Belém — A expansão de fazendas ilegais de gado no Pará está destruindo territórios destinados à preservação ambiental e à subsistência de comunidades tradicionais. O relatório Gado Sujo, divulgado neste mês pela Human Rights Watch, mostra que o rebanho criado de forma irregular nessas áreas entrou na cadeia formal da carne, revelando a falência de um sistema de proteção ambiental incapaz de conter o desmatamento e punir a grilagem.

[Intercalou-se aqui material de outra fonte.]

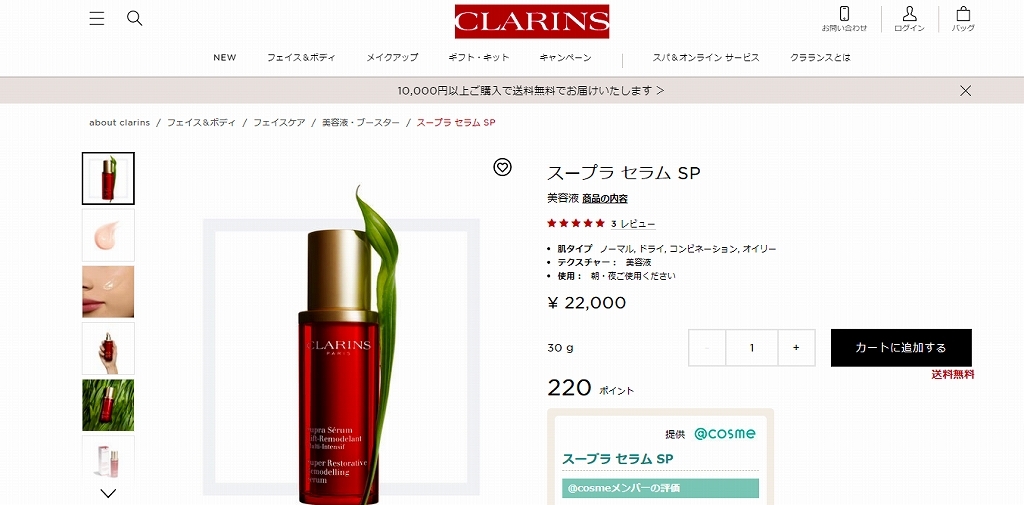
Task: Add item with カートに追加する button
Action: pyautogui.click(x=901, y=348)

O estudo analisa a ocupação de duas áreas críticas: o Projeto de Desenvolvimento Sustentável Terra Nossa e a Terra Indígena Cachoeira Seca. Ambas foram criadas para promover o uso sustentável da floresta, mas hoje abrigam centenas de hectares transformados em pasto.

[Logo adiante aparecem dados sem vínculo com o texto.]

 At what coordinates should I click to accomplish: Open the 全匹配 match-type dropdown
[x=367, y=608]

Segundo a pesquisadora do HRW, Luciana Téllez Chávez, fazendas ilegais vendem gado para propriedades intermediárias, que repassam aos grandes frigoríficos. O esquema, afirma ela, mascara a origem do rebanho e perpetua a destruição da floresta.

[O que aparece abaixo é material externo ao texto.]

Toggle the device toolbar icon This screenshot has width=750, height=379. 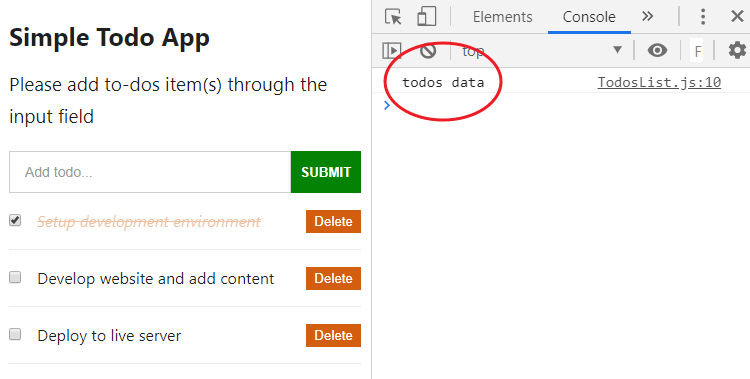(x=426, y=16)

Criado em 2006 pelo Incra, o Terra Nossa foi concebido como um modelo de reforma agrária sustentável, baseado no extrativismo de castanhas e frutas. Hoje, quase metade da área virou pastagem e três quartos estão ocupados de forma irregular.
Agricultores que resistiram sofreram ameaças e ataques. Desde 2019, quatro pessoas foram assassinadas e uma liderança comunitária sobreviveu a uma tentativa de execução.
Apesar das denúncias, o Incra reconhece que a retirada dos invasores ainda não ocorreu, embora existam mais de 50 ações judiciais em andamento.
Na Terra Indígena Cachoeira Seca, a invasão também restringe a vida das comunidades locais. Moradores relatam medo de circular pela floresta e perda de acesso a recursos naturais que sustentam suas famílias.
Para a HRW, a inação do governo federal — quase dez anos após a homologação do território — representa não apenas uma violação de direitos, mas o colapso do modelo brasileiro de proteção socioambiental. “Sem combater a impunidade, é impossível criar espaço para que uma bioeconomia prospere na Amazônia”, afirmou a pesquisadora em entrevista à Agência Brasil.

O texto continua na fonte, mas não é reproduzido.